EXERCISE DETAILS: All of the data needs to come back exactly as written.

RECORDS FOR THIS EXERCISE:
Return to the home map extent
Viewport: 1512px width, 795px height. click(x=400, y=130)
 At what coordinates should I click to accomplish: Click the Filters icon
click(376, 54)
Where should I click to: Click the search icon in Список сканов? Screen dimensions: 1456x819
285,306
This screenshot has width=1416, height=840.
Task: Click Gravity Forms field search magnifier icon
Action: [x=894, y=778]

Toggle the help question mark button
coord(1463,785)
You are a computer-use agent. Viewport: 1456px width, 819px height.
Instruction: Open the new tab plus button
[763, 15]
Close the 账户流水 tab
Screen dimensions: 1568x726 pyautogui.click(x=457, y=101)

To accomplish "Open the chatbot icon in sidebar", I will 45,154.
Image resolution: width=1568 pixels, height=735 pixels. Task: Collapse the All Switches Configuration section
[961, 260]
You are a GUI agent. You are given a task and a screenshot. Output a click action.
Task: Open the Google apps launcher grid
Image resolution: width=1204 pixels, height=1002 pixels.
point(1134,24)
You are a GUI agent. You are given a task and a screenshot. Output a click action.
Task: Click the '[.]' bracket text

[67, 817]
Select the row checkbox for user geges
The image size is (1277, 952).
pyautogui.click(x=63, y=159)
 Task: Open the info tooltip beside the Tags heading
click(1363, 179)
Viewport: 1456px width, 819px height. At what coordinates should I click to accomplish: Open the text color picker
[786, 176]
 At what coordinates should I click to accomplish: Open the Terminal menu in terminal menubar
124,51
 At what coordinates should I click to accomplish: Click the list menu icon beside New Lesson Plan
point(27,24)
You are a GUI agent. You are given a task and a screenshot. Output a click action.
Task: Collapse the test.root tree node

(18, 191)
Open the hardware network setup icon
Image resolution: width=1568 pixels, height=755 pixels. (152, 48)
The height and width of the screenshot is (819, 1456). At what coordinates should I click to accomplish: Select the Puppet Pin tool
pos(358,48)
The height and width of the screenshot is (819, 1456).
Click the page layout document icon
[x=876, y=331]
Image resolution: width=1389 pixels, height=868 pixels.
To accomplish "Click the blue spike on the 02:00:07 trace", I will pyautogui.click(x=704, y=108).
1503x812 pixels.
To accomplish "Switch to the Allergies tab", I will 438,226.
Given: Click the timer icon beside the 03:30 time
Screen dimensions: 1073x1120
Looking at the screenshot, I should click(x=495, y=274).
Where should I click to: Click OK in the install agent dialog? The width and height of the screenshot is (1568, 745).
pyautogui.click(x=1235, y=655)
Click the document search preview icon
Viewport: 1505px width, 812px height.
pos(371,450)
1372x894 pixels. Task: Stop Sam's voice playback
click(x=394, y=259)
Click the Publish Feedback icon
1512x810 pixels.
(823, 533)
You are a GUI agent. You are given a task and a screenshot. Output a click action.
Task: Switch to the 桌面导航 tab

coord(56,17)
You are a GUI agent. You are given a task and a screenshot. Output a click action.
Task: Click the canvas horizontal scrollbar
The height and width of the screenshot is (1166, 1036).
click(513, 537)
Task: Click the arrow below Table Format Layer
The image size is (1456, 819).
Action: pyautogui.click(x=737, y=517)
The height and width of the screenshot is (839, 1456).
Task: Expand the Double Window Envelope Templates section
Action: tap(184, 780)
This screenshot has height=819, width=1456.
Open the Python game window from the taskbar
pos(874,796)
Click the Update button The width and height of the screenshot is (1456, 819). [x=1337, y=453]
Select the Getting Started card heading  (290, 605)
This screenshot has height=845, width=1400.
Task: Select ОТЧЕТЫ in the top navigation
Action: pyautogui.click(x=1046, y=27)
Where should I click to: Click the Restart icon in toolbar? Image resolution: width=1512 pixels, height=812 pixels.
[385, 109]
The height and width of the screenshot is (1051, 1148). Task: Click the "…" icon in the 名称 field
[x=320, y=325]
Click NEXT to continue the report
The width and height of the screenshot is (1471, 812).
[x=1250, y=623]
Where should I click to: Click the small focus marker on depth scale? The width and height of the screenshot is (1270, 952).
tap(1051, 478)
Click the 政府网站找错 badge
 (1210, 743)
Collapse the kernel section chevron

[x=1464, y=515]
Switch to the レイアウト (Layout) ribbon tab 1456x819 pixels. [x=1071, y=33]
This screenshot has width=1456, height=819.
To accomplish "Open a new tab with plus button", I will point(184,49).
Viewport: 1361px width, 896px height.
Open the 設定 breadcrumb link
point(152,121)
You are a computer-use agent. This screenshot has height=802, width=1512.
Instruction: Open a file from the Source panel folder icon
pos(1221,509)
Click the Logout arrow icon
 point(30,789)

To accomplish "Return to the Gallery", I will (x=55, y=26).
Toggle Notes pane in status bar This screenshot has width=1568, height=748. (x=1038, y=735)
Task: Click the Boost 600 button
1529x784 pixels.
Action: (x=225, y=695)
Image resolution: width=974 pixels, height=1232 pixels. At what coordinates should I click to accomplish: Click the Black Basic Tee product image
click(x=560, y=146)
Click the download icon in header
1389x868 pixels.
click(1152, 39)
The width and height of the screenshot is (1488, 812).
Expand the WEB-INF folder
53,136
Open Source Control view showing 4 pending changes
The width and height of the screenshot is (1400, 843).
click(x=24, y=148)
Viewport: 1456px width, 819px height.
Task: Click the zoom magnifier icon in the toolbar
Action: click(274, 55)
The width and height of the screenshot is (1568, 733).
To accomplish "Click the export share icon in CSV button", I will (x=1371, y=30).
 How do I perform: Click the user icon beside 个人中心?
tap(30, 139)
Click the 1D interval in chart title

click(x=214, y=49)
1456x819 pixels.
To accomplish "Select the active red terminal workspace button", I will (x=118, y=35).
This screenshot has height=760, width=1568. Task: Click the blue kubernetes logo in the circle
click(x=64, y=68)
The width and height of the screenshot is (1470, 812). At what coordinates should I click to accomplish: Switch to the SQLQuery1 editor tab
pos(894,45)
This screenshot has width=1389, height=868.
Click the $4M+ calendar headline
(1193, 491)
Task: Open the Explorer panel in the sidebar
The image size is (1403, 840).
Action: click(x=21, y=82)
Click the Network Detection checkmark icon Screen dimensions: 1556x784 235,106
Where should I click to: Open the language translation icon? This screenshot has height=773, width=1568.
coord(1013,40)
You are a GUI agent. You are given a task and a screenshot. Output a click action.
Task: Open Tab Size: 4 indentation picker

ANSWER FOR THIS EXERCISE:
Return to the home map extent
Viewport: 1512px width, 795px height. click(x=400, y=130)
 At what coordinates should I click to accomplish: Click the Filters icon
click(376, 54)
Where should I click to: Click the search icon in Список сканов? Screen dimensions: 1456x819
285,306
This screenshot has width=1416, height=840.
Task: Click Gravity Forms field search magnifier icon
Action: [x=894, y=778]

Toggle the help question mark button
coord(1463,785)
You are a computer-use agent. Viewport: 1456px width, 819px height.
Instruction: Open the new tab plus button
[763, 15]
Close the 账户流水 tab
Screen dimensions: 1568x726 pyautogui.click(x=457, y=101)

To accomplish "Open the chatbot icon in sidebar", I will 45,154.
Image resolution: width=1568 pixels, height=735 pixels. Task: Collapse the All Switches Configuration section
[961, 260]
You are a GUI agent. You are given a task and a screenshot. Output a click action.
Task: Open the Google apps launcher grid
Image resolution: width=1204 pixels, height=1002 pixels.
point(1134,24)
You are a GUI agent. You are given a task and a screenshot. Output a click action.
Task: Click the '[.]' bracket text

[67, 817]
Select the row checkbox for user geges
The image size is (1277, 952).
pyautogui.click(x=63, y=159)
 Task: Open the info tooltip beside the Tags heading
click(1363, 179)
Viewport: 1456px width, 819px height. At what coordinates should I click to accomplish: Open the text color picker
[786, 176]
 At what coordinates should I click to accomplish: Open the Terminal menu in terminal menubar
124,51
 At what coordinates should I click to accomplish: Click the list menu icon beside New Lesson Plan
point(27,24)
You are a GUI agent. You are given a task and a screenshot. Output a click action.
Task: Collapse the test.root tree node

(18, 191)
Open the hardware network setup icon
Image resolution: width=1568 pixels, height=755 pixels. (152, 48)
The height and width of the screenshot is (819, 1456). At what coordinates should I click to accomplish: Select the Puppet Pin tool
pos(358,48)
The height and width of the screenshot is (819, 1456).
Click the page layout document icon
[x=876, y=331]
Image resolution: width=1389 pixels, height=868 pixels.
To accomplish "Click the blue spike on the 02:00:07 trace", I will pyautogui.click(x=704, y=108).
1503x812 pixels.
To accomplish "Switch to the Allergies tab", I will 438,226.
Given: Click the timer icon beside the 03:30 time
Screen dimensions: 1073x1120
Looking at the screenshot, I should click(x=495, y=274).
Where should I click to: Click OK in the install agent dialog? The width and height of the screenshot is (1568, 745).
pyautogui.click(x=1235, y=655)
Click the document search preview icon
Viewport: 1505px width, 812px height.
pos(371,450)
1372x894 pixels. Task: Stop Sam's voice playback
click(x=394, y=259)
Click the Publish Feedback icon
1512x810 pixels.
(823, 533)
You are a GUI agent. You are given a task and a screenshot. Output a click action.
Task: Switch to the 桌面导航 tab

coord(56,17)
You are a GUI agent. You are given a task and a screenshot. Output a click action.
Task: Click the canvas horizontal scrollbar
The height and width of the screenshot is (1166, 1036).
click(513, 537)
Task: Click the arrow below Table Format Layer
The image size is (1456, 819).
Action: pyautogui.click(x=737, y=517)
The height and width of the screenshot is (839, 1456).
Task: Expand the Double Window Envelope Templates section
Action: tap(184, 780)
This screenshot has height=819, width=1456.
Open the Python game window from the taskbar
pos(874,796)
Click the Update button The width and height of the screenshot is (1456, 819). [x=1337, y=453]
Select the Getting Started card heading  (290, 605)
This screenshot has height=845, width=1400.
Task: Select ОТЧЕТЫ in the top navigation
Action: pyautogui.click(x=1046, y=27)
Where should I click to: Click the Restart icon in toolbar? Image resolution: width=1512 pixels, height=812 pixels.
[385, 109]
The height and width of the screenshot is (1051, 1148). Task: Click the "…" icon in the 名称 field
[x=320, y=325]
Click NEXT to continue the report
The width and height of the screenshot is (1471, 812).
[x=1250, y=623]
Where should I click to: Click the small focus marker on depth scale? The width and height of the screenshot is (1270, 952).
tap(1051, 478)
Click the 政府网站找错 badge
 (1210, 743)
Collapse the kernel section chevron

[x=1464, y=515]
Switch to the レイアウト (Layout) ribbon tab 1456x819 pixels. [x=1071, y=33]
This screenshot has width=1456, height=819.
To accomplish "Open a new tab with plus button", I will point(184,49).
Viewport: 1361px width, 896px height.
Open the 設定 breadcrumb link
point(152,121)
You are a computer-use agent. This screenshot has height=802, width=1512.
Instruction: Open a file from the Source panel folder icon
pos(1221,509)
Click the Logout arrow icon
 point(30,789)

To accomplish "Return to the Gallery", I will (x=55, y=26).
Toggle Notes pane in status bar This screenshot has width=1568, height=748. (x=1038, y=735)
Task: Click the Boost 600 button
1529x784 pixels.
Action: (x=225, y=695)
Image resolution: width=974 pixels, height=1232 pixels. At what coordinates should I click to accomplish: Click the Black Basic Tee product image
click(x=560, y=146)
Click the download icon in header
1389x868 pixels.
click(1152, 39)
The width and height of the screenshot is (1488, 812).
Expand the WEB-INF folder
53,136
Open Source Control view showing 4 pending changes
The width and height of the screenshot is (1400, 843).
click(x=24, y=148)
Viewport: 1456px width, 819px height.
Task: Click the zoom magnifier icon in the toolbar
Action: click(274, 55)
The width and height of the screenshot is (1568, 733).
To accomplish "Click the export share icon in CSV button", I will (x=1371, y=30).
 How do I perform: Click the user icon beside 个人中心?
tap(30, 139)
Click the 1D interval in chart title

click(x=214, y=49)
1456x819 pixels.
To accomplish "Select the active red terminal workspace button", I will (x=118, y=35).
This screenshot has height=760, width=1568. Task: Click the blue kubernetes logo in the circle
click(x=64, y=68)
The width and height of the screenshot is (1470, 812). At what coordinates should I click to accomplish: Switch to the SQLQuery1 editor tab
pos(894,45)
This screenshot has width=1389, height=868.
Click the $4M+ calendar headline
(1193, 491)
Task: Open the Explorer panel in the sidebar
The image size is (1403, 840).
Action: click(x=21, y=82)
Click the Network Detection checkmark icon Screen dimensions: 1556x784 235,106
Where should I click to: Open the language translation icon? This screenshot has height=773, width=1568.
coord(1013,40)
You are a GUI agent. You are given a task and a screenshot. Output a click action.
Task: Open Tab Size: 4 indentation picker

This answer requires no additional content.